I couldn’t believe this. Was she going to all this trouble just to humiliate me? What did I ever do to her? But when I finally met her eyes, glaring, ready to tell her to fuck off, ready to run out of this restaurant and never look back, I was taken aback again. She was still just looking; no judgment, no condescension. She was just looking at me. She just maybe wanted to make sure I got a shower, and that’s it. I wasn’t used to this anymore; the past few weeks had made me hard on the outside, and scared, and now I felt this kindness and it was like chemicals corroding these walls I needed to survive. I shook it off and decided she was probably a serial killer, but what was the difference if I died at this point, anyway?
“I don’t know,” I said on a long exhalation.
She shrugged. “Alright.
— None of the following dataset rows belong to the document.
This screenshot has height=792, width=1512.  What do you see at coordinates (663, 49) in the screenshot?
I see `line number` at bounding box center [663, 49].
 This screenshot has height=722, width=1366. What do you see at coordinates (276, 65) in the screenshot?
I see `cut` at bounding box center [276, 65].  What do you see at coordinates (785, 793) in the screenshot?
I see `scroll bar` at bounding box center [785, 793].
I’ll order the sandwich.”
She stepped into line and I watched from a booth as she ordered. The guy waiting on her was hot. And filthy and rotten as I was, I felt something small stirring inside me. He reminded me of the boy I lost my virginity to (but seriously, more on that later). Sandwich guy was about my age, a few inches above my height, and more muscled, with shaggy brown hair. I was so tired and dirty and lost that I had no self-control, and I stared at him for a long time, slack-jawed, even after she finished paying. I finally noticed her again when she was walking up to the booth with a tray, two drinks, some chips and cookies, and a sandwich cut in two for us. She sat with me, followed my gaze, then looked back and smiled.
“He’s cute,” she remarked simply. Then she said, “I’m Lynn.”
After a couple seconds passed and I hadn’t answered, she pushed the tray toward me, told me to pick the half I wanted, and added, “You don’t have to tell me your name if you don’t want to.”